Hacker Newsnew | past | comments | ask | show | jobs | submitlogin

I recently showed some videos of Soli in the HCI class I teach. Students immediately hit upon the two major issues I wanted to discuss (I was pretty proud!).

The first is learnability. A big problem with gestures is that there is no clear affordance as to what kinds of gestures you can do, or any clear feedback. For feedback, one could couple Soli's input with a visual display, but at that point, it's not clear if there is a big advantage over a touchscreen, unless the display is really small.

The second is what's known as the Midas touch problem. How can the system differentiate if you are intentionally gesturing as input vs incidentally gesturing? The example I used was the new Mercedes cars that have gesture recognition. While I was doing a test drive, the salesperson started waving his hands as part of his normal speech, and that accidentally raised the volume. Odds are very high Soli will have the same problem. One possibility is to activate Soli via a button, but that would defeat a lot of the purpose of gestures. Another is to use speech to activate, which might work out. Yet another possibility is that you have to do a special gesture "hotword", sort of like how Alexa is activated by saying it's name.

At any rate, these problems are not insurmountable, but it definitely adds to the learning curve, reliability, and overall utility of these gesture based interfaces.

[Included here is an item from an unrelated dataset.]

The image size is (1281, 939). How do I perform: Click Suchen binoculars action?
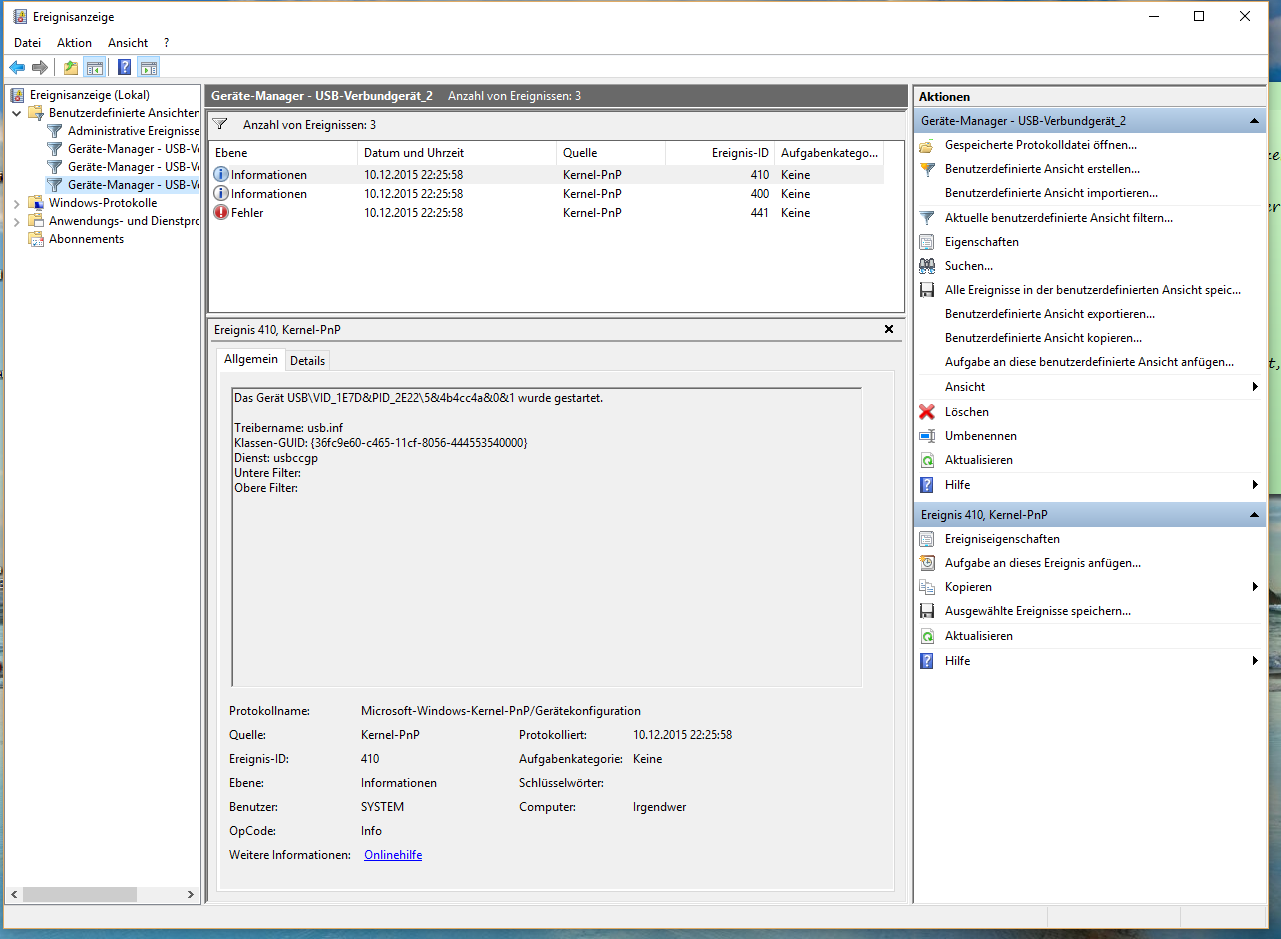click(x=968, y=266)
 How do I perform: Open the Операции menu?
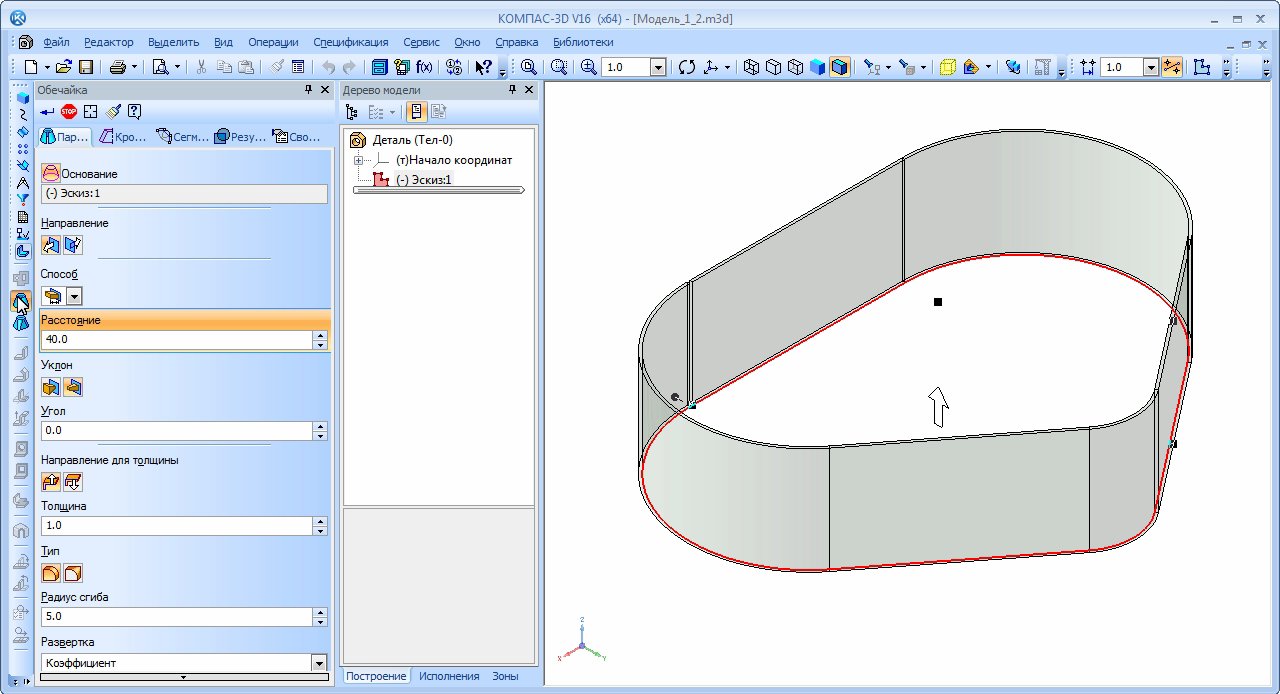273,42
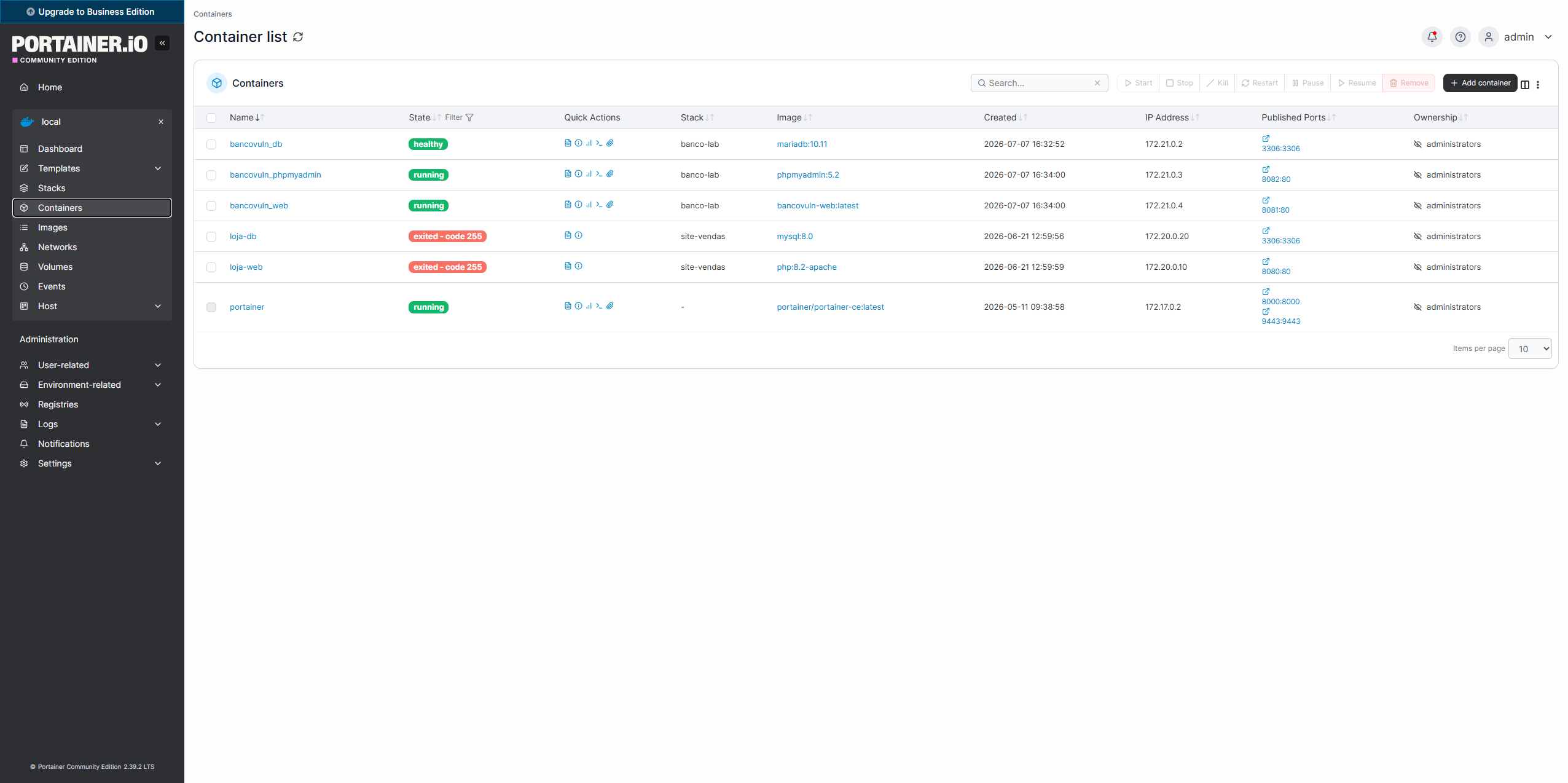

As predicted in the Hitchhiker's Guide to the Galaxy: "...an electric pencil flew across the cabin and through the radio's on/off-sensitive airspace."


It certainly seems on-point.

"A loud clatter of gunk music flooded through the Heart of Gold cabin as Zaphod searched the sub-etha radio wavebands for news of himself. The machine was rather difficult to operate. For years radios had been operated by means of pressing buttons and turning dials; then as the technology became more sophisticated the controls were made touch-sensitive - you merely had to brush the panels with your fingers; now all you had to do was wave your hand in the general direction of the components and hope. It saved a lot of muscular expenditure of course, but meant that you had to sit infuriatingly still if you wanted to keep listening to the same programme."

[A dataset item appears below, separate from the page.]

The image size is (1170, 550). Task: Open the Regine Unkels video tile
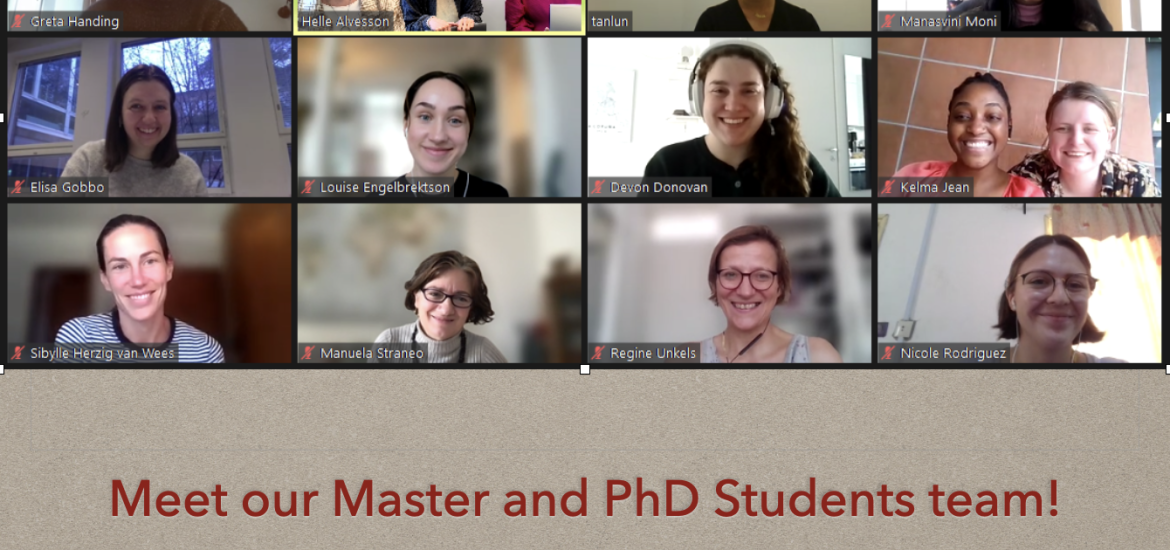[x=729, y=284]

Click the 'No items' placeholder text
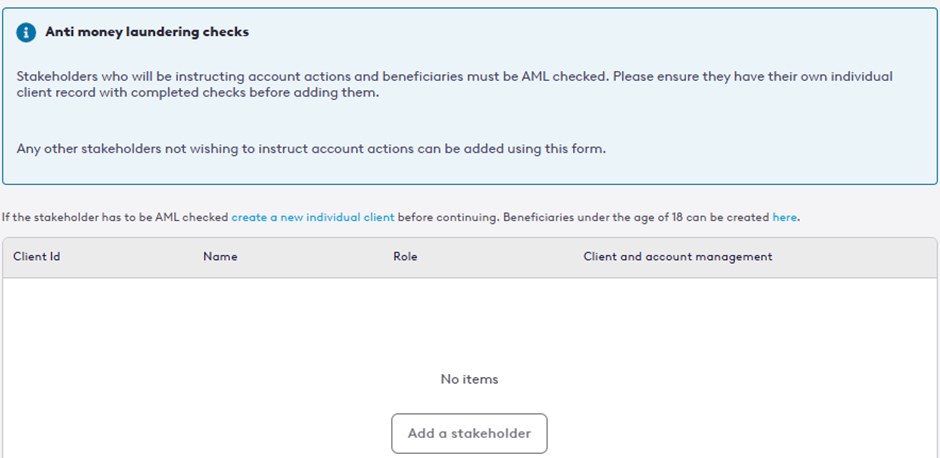(469, 379)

This is from 1979 of course.


That's uncannily accurate.


It almost seems like cheating to draw on Douglas Adams, of course he'd be the one to draw out futuristic truths in his droll way.

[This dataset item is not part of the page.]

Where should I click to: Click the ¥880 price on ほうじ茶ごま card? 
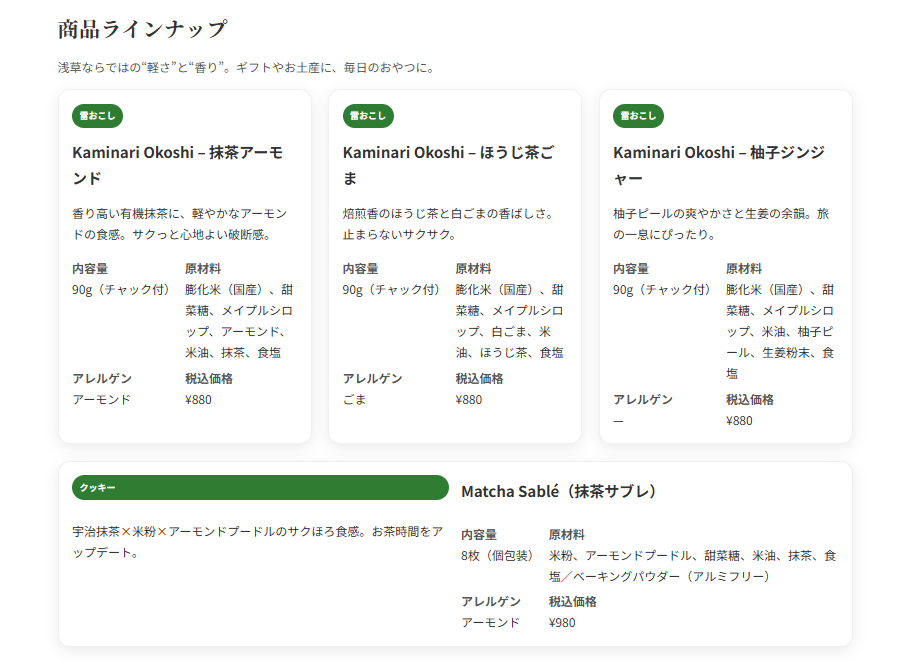pyautogui.click(x=468, y=399)
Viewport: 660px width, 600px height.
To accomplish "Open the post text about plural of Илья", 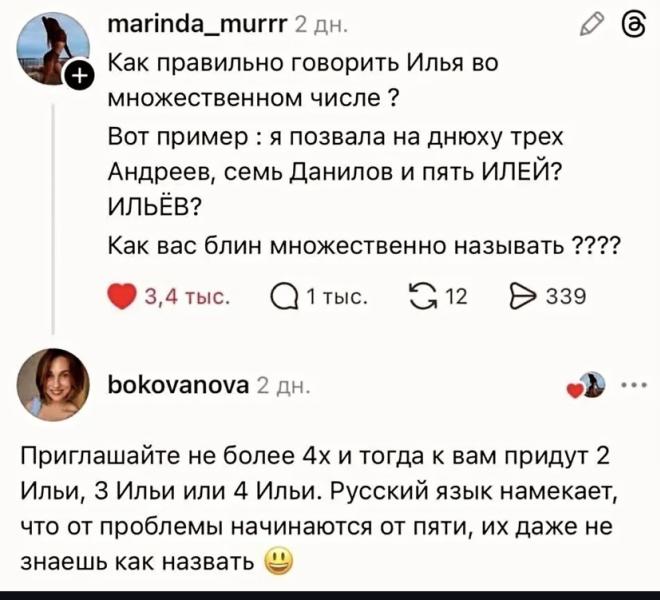I will click(330, 150).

Well, but Trillian did that on purpose specifically to turn off the radio.


Perhaps the computer is smart enough to determine intent. To paraphrase Marvin, "Here I am with a brain the size of a planet and they ask me to determine whether you were gesturing at me on purpose."


Sirius Cybernetics clearly had some ideas along those lines, but the results were lacking:

"He had found a Nutri-Matic machine which had provided him with a plastic cup filled with a liquid that was almost, but not quite, entirely unlike tea. The way it functioned was very interesting. When the Drink button was pressed it made an instant but highly detailed examination of the subject's taste buds, a spectroscopic examination of the subject's metabolism and then sent tiny experimental signals down the neural pathways to the taste centers of the subject's brain to see what was likely to go down well. However, no one knew quite why it did this because it invariably delivered a cupful of liquid that was almost, but not quite, entirely unlike tea."


Fair point.


The second one seems more of a technical one and can be solved if Soli can reliably recognize user attention, which can effectively be a "hotword" for gesture. This is hard and not sure even it's feasible with this tech, but given all the excitements in this thread on potential privacy issues I guess it's doable :D

The first one seems more troublesome. This is less intuitive than touch screen based interface. The only way I see fighting against this is to standardize a set of generic gestures, map onto existing equivalent touch/voice actions and push it to the Android ecosystem. But not sure how many third party manufacturers will join this parade. Does this technology work well under screen? The industry is now obsessed with getting rid of notch and if Soli blocks this path then it will be a pretty hopeless fight.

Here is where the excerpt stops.